Records from a collection:
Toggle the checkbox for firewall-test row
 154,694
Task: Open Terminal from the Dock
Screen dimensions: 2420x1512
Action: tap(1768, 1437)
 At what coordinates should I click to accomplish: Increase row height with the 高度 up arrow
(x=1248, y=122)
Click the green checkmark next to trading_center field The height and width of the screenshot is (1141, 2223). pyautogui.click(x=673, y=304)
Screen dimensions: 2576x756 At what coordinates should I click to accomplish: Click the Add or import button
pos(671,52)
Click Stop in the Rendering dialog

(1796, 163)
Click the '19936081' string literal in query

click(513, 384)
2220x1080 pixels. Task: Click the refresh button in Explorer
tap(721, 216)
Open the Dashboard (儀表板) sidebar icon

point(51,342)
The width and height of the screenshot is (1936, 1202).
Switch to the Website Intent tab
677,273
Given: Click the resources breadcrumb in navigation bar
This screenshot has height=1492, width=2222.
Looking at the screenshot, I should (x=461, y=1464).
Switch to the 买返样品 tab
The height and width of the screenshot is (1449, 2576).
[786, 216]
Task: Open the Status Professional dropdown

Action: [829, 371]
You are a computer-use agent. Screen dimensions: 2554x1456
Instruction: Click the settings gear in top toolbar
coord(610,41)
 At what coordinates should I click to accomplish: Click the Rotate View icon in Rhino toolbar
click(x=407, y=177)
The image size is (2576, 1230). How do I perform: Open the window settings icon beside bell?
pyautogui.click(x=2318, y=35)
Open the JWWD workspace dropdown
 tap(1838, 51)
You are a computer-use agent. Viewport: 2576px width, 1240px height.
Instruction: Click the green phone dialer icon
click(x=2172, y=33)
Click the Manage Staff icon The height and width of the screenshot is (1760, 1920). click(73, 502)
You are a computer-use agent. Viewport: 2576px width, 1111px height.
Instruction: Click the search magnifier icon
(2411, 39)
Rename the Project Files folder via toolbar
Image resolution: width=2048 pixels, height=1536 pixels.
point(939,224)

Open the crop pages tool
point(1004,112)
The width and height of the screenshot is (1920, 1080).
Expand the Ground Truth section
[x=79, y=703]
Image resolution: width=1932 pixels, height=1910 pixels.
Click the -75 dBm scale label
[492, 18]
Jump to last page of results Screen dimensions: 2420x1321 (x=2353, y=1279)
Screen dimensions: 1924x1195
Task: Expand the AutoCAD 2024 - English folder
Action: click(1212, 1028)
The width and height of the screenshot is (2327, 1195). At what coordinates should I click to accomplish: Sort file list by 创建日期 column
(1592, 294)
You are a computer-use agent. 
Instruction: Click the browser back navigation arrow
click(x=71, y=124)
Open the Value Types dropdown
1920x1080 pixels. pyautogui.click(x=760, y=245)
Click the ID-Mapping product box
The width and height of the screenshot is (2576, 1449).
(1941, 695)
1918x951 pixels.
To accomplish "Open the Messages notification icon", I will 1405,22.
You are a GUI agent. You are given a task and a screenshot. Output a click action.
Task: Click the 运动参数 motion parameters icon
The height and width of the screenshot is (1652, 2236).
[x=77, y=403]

ACTION ITEM.
Every entry needs to be copied exactly as it was written.

FINISHED EXERCISE.
Toggle the checkbox for firewall-test row
 154,694
Task: Open Terminal from the Dock
Screen dimensions: 2420x1512
Action: tap(1768, 1437)
 At what coordinates should I click to accomplish: Increase row height with the 高度 up arrow
(x=1248, y=122)
Click the green checkmark next to trading_center field The height and width of the screenshot is (1141, 2223). pyautogui.click(x=673, y=304)
Screen dimensions: 2576x756 At what coordinates should I click to accomplish: Click the Add or import button
pos(671,52)
Click Stop in the Rendering dialog

(1796, 163)
Click the '19936081' string literal in query

click(513, 384)
2220x1080 pixels. Task: Click the refresh button in Explorer
tap(721, 216)
Open the Dashboard (儀表板) sidebar icon

point(51,342)
The width and height of the screenshot is (1936, 1202).
Switch to the Website Intent tab
677,273
Given: Click the resources breadcrumb in navigation bar
This screenshot has height=1492, width=2222.
Looking at the screenshot, I should (x=461, y=1464).
Switch to the 买返样品 tab
The height and width of the screenshot is (1449, 2576).
[786, 216]
Task: Open the Status Professional dropdown

Action: [829, 371]
You are a computer-use agent. Screen dimensions: 2554x1456
Instruction: Click the settings gear in top toolbar
coord(610,41)
 At what coordinates should I click to accomplish: Click the Rotate View icon in Rhino toolbar
click(x=407, y=177)
The image size is (2576, 1230). How do I perform: Open the window settings icon beside bell?
pyautogui.click(x=2318, y=35)
Open the JWWD workspace dropdown
 tap(1838, 51)
You are a computer-use agent. Viewport: 2576px width, 1240px height.
Instruction: Click the green phone dialer icon
click(x=2172, y=33)
Click the Manage Staff icon The height and width of the screenshot is (1760, 1920). click(73, 502)
You are a computer-use agent. Viewport: 2576px width, 1111px height.
Instruction: Click the search magnifier icon
(2411, 39)
Rename the Project Files folder via toolbar
Image resolution: width=2048 pixels, height=1536 pixels.
point(939,224)

Open the crop pages tool
point(1004,112)
The width and height of the screenshot is (1920, 1080).
Expand the Ground Truth section
[x=79, y=703]
Image resolution: width=1932 pixels, height=1910 pixels.
Click the -75 dBm scale label
[492, 18]
Jump to last page of results Screen dimensions: 2420x1321 (x=2353, y=1279)
Screen dimensions: 1924x1195
Task: Expand the AutoCAD 2024 - English folder
Action: click(1212, 1028)
The width and height of the screenshot is (2327, 1195). At what coordinates should I click to accomplish: Sort file list by 创建日期 column
(1592, 294)
You are a computer-use agent. 
Instruction: Click the browser back navigation arrow
click(x=71, y=124)
Open the Value Types dropdown
1920x1080 pixels. pyautogui.click(x=760, y=245)
Click the ID-Mapping product box
The width and height of the screenshot is (2576, 1449).
(1941, 695)
1918x951 pixels.
To accomplish "Open the Messages notification icon", I will 1405,22.
You are a GUI agent. You are given a task and a screenshot. Output a click action.
Task: Click the 运动参数 motion parameters icon
The height and width of the screenshot is (1652, 2236).
[x=77, y=403]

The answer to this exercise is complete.